A service worker is like a cookie. Cookies are downloaded from a web server and installed in a browser. You can go to your browser’s preferences and see all the cookies that have been installed by sites you’ve visited. Cookies are very small and very simple little text files. A website can set a cookie, read a cookie, and update a cookie. A service worker script is much more powerful. It contains a set of instructions that the browser will consult before making any requests to the site that originally installed the service worker.
A service worker is like a virus. When you visit a website, a service worker is surreptitiously installed in the background. Afterwards, whenever you make a request to that website, your request will be intercepted by the service worker first. Your computer or phone becomes the home for service workers lurking in wait, ready to perform man-in-the-middle attacks. Don’t panic. A service worker can only handle requests for the site that originally installed that service worker. When you write a service worker, you can only use it to perform man-in-the-middle attacks on your own website.
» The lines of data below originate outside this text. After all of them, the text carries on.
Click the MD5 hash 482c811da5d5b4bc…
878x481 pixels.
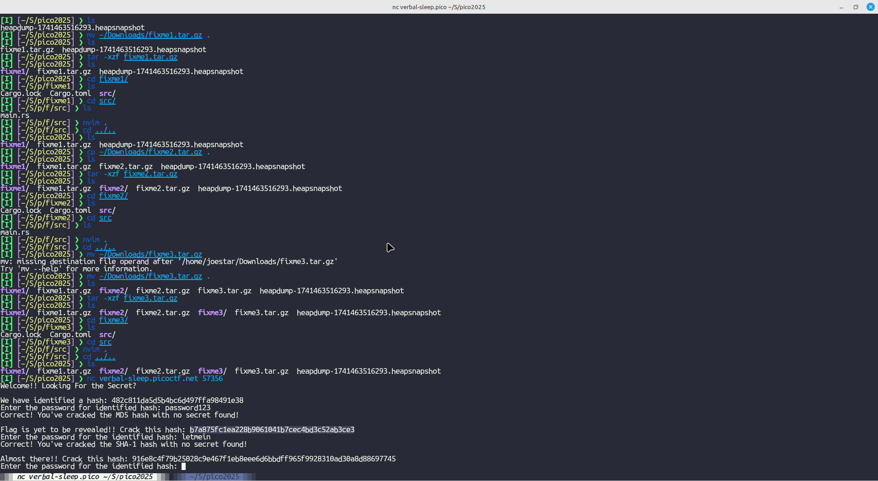177,401
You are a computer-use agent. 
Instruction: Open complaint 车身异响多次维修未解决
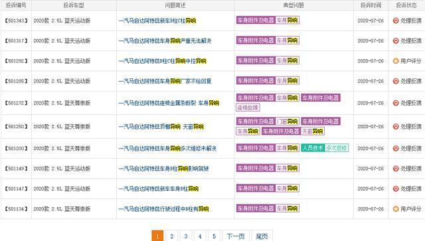(x=168, y=149)
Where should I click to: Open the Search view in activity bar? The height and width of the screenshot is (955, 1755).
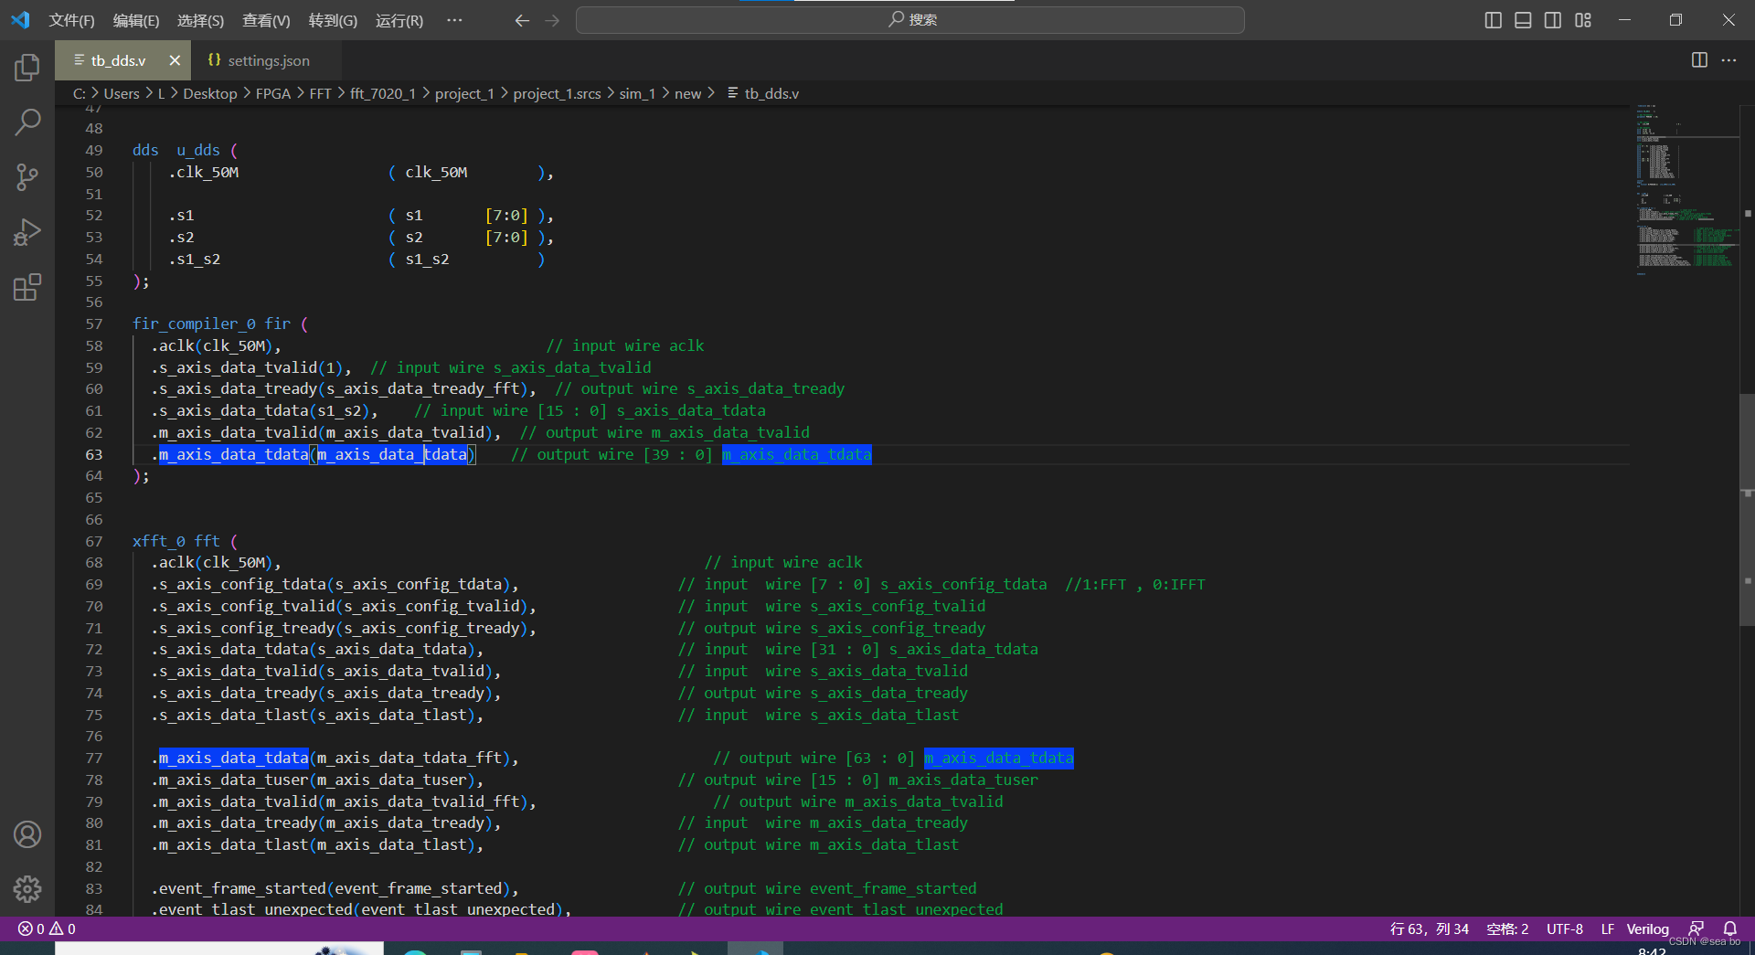pyautogui.click(x=27, y=122)
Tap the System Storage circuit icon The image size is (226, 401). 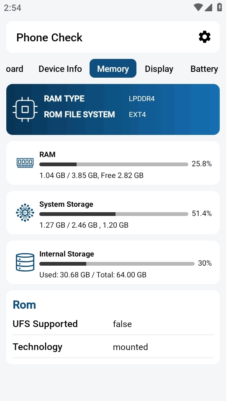click(x=25, y=213)
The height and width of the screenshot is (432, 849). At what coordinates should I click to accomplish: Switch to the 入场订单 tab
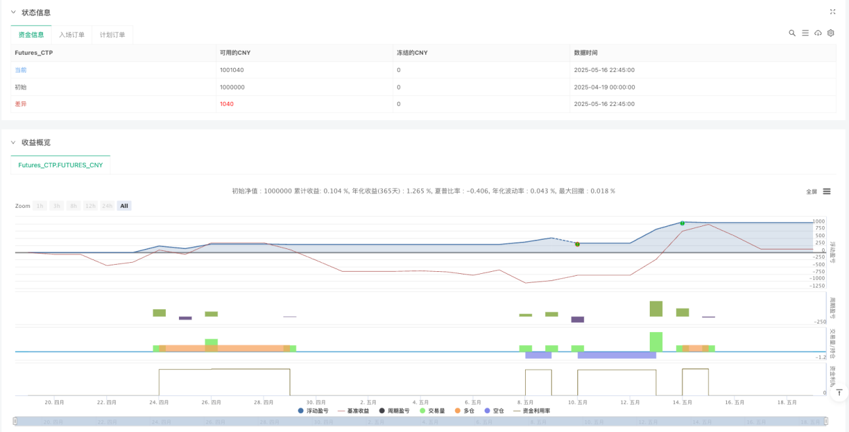tap(72, 35)
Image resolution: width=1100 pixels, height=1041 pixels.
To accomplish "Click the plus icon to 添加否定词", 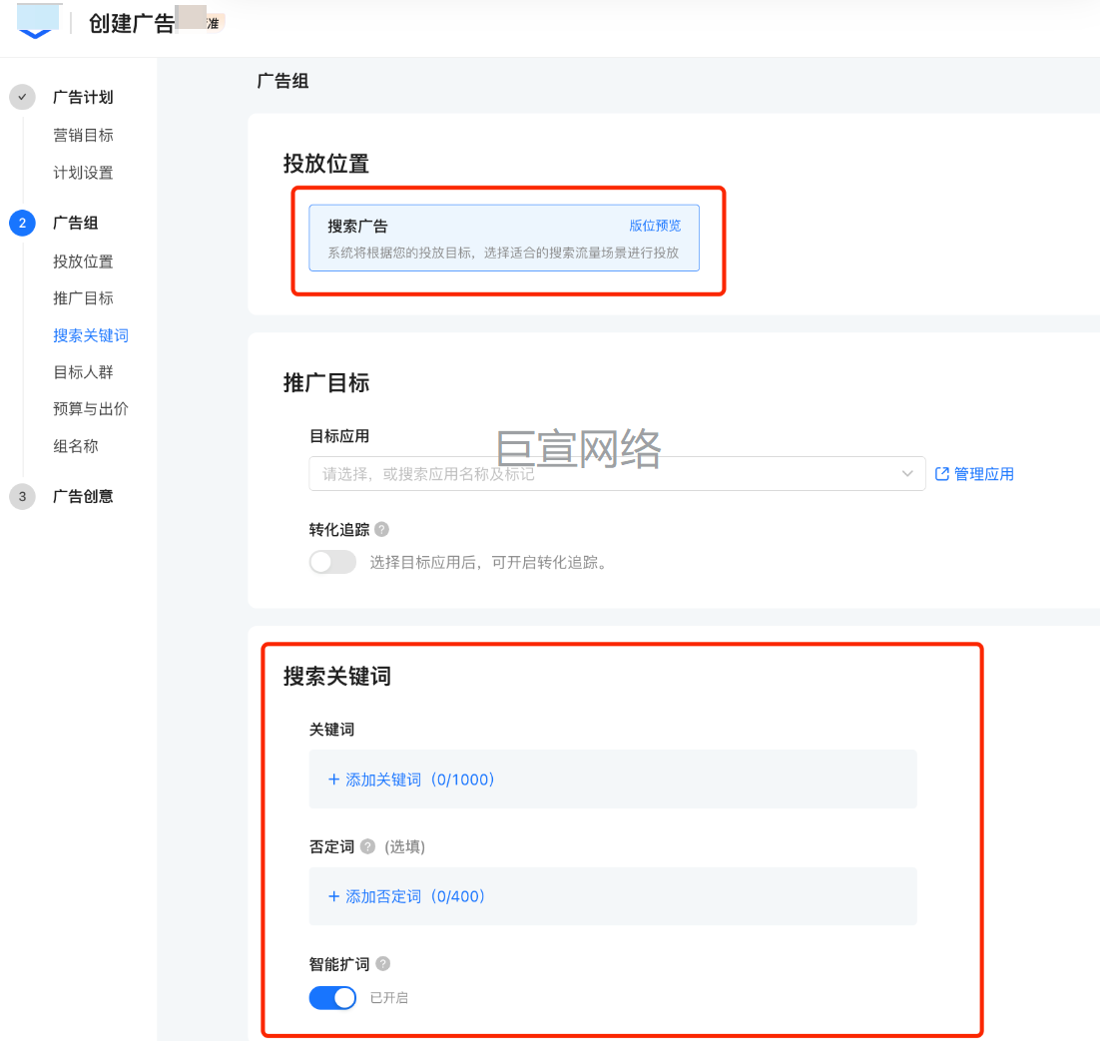I will pyautogui.click(x=332, y=896).
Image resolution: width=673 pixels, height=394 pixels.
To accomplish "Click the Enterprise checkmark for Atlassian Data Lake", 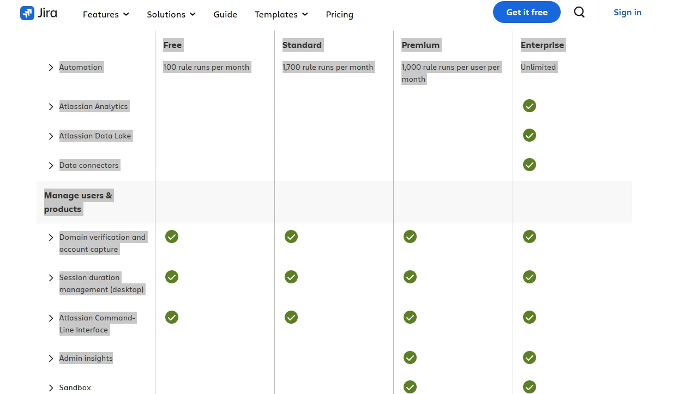I will (x=530, y=135).
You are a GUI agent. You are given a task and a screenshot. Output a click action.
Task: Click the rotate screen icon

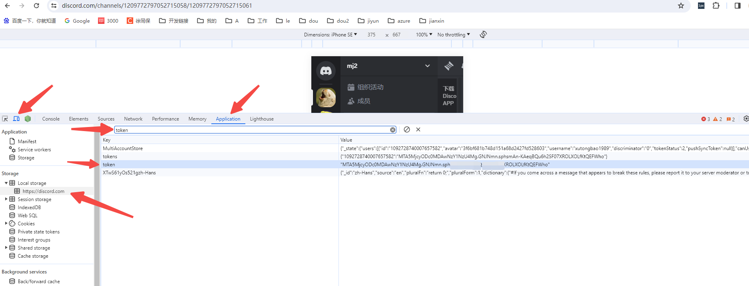483,34
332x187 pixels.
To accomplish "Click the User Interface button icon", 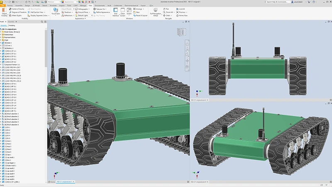I will click(116, 11).
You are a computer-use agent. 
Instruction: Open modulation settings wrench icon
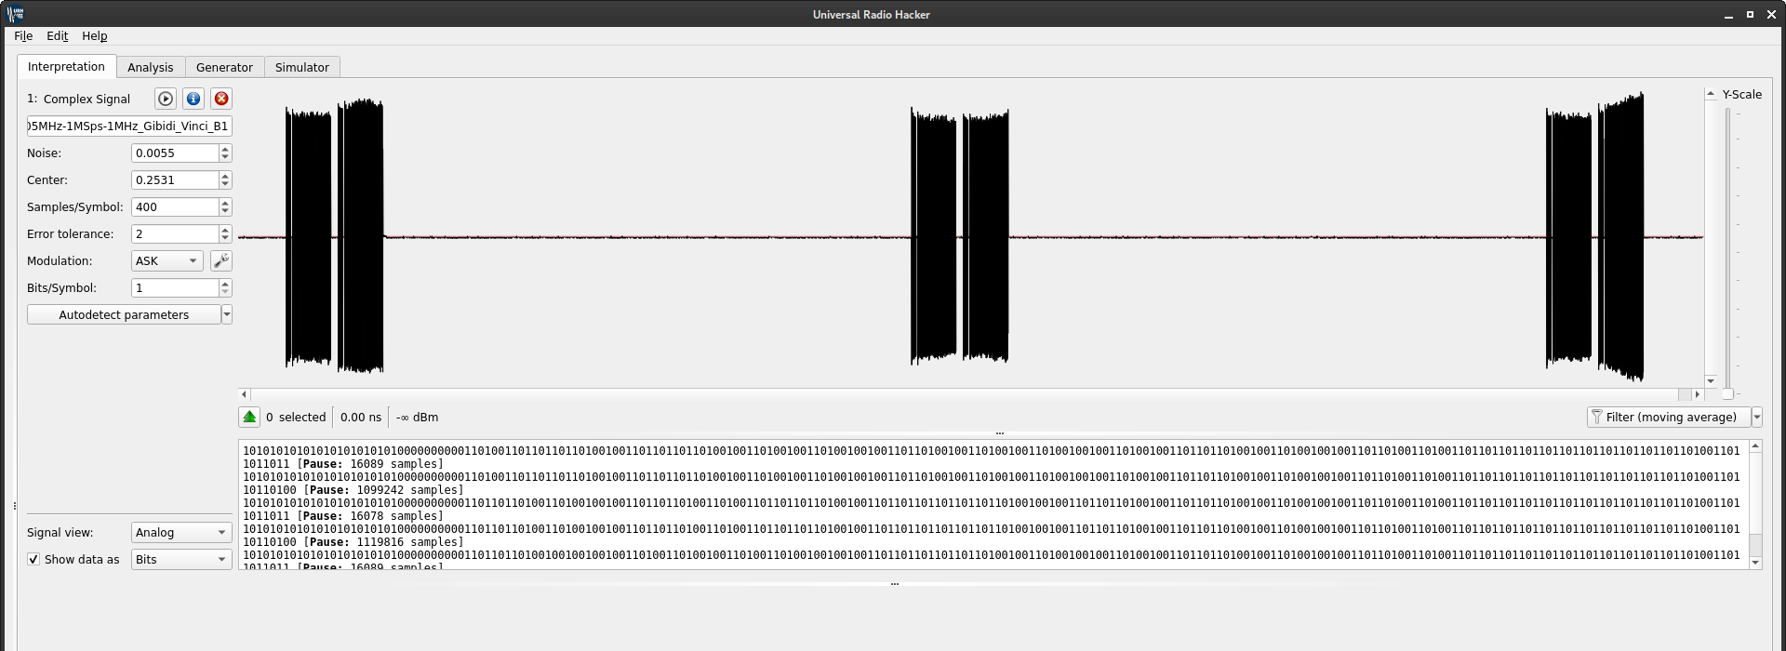coord(221,261)
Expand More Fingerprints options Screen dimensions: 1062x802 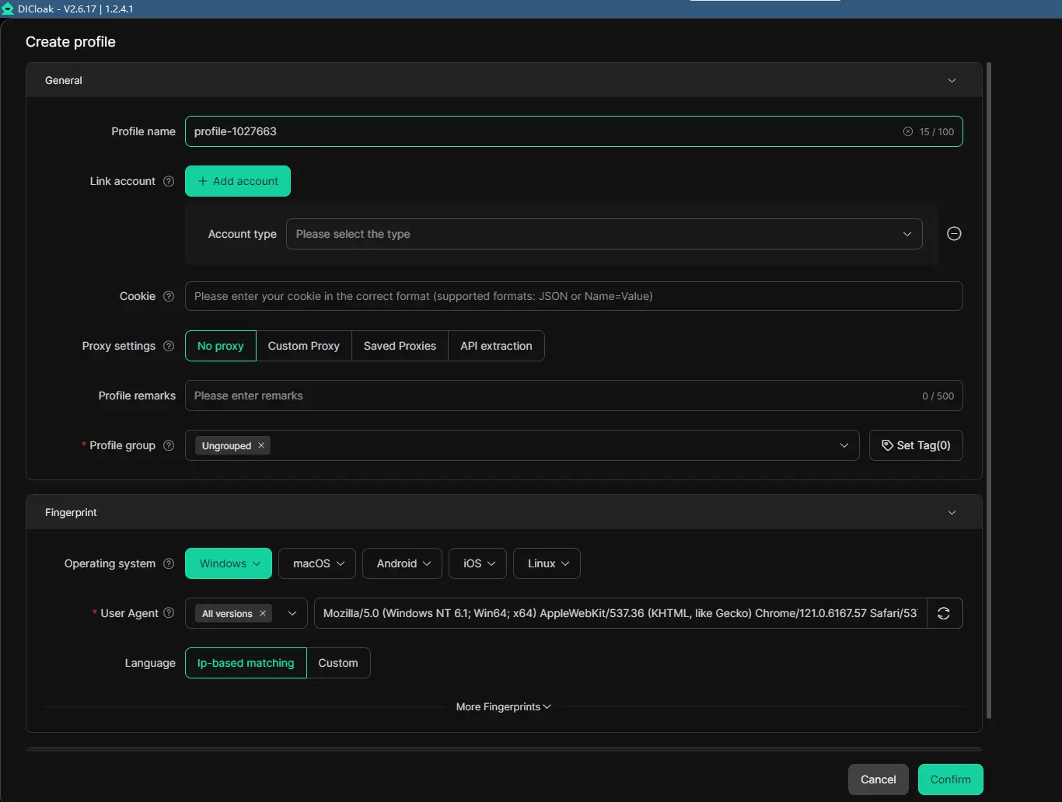coord(503,706)
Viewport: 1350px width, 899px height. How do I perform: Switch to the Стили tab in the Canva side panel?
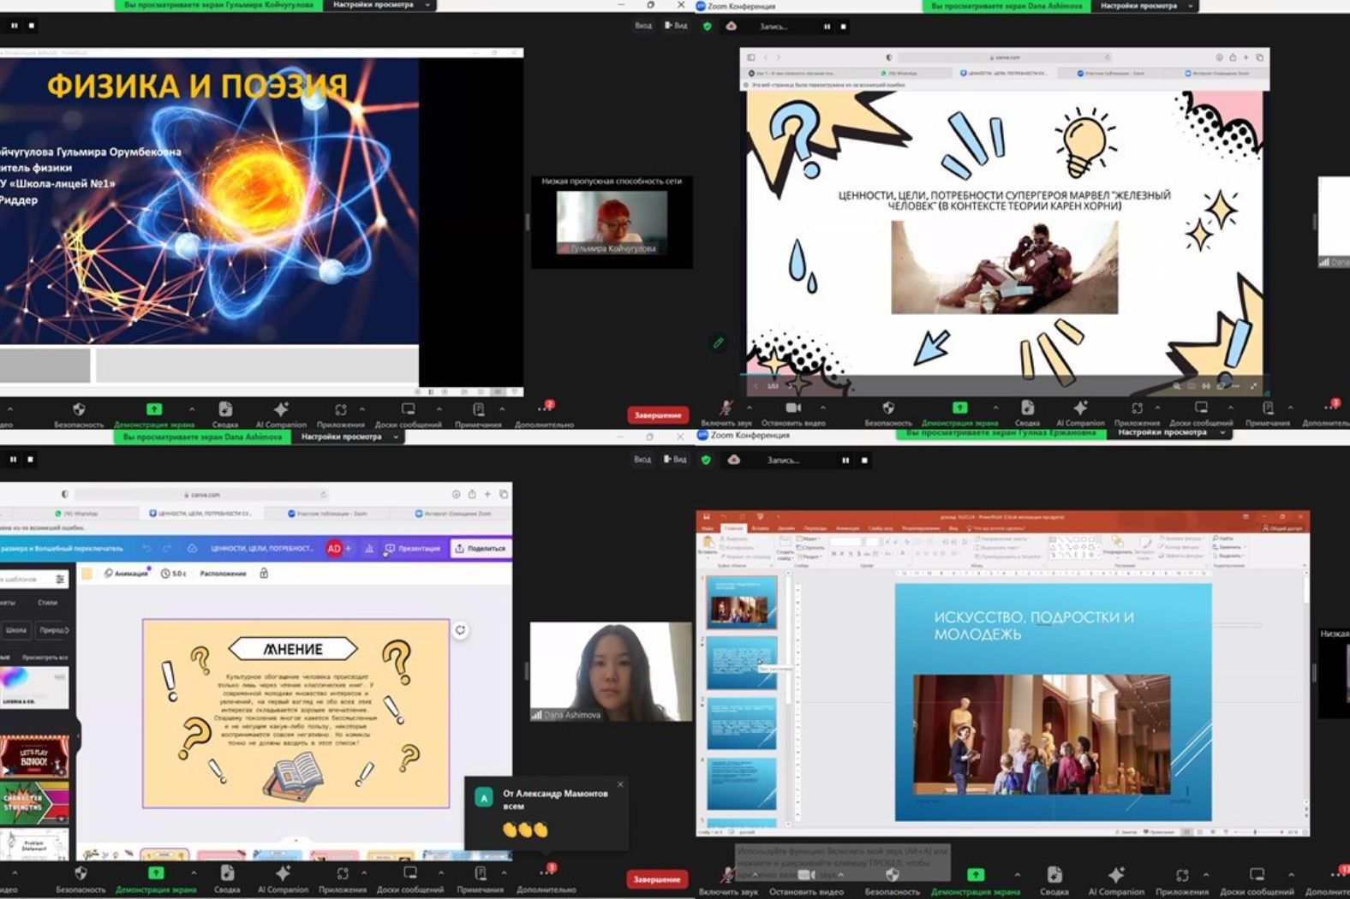click(48, 603)
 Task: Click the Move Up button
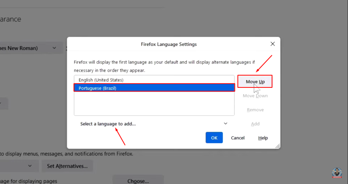pos(255,82)
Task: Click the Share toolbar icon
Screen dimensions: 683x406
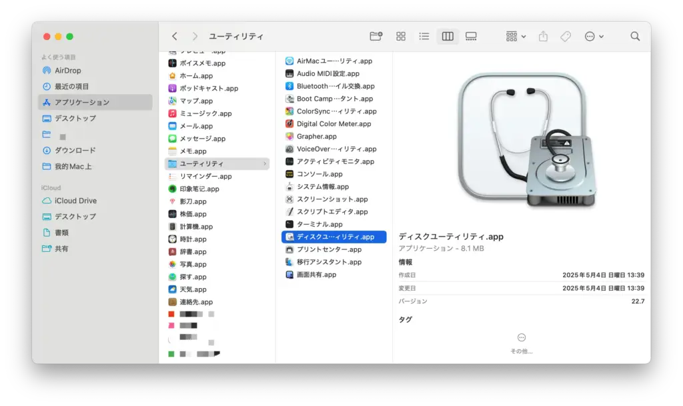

A service worker is like a toolbox. By itself, a service worker can’t do much. But it allows you to access some very powerful browser features, like the Fetch API, the Cache API, and even notifications. API stands for Application Programming Interface, which sounds very fancy but really just means a tool that you can program however you want. You can write a set of instructions in your service worker to take advantage of these tools. Most of your instructions will be written as “when this happens, reach for this tool.” If, for instance, the network connection fails, you can instruct the service worker to retrieve a backup file using the Cache API.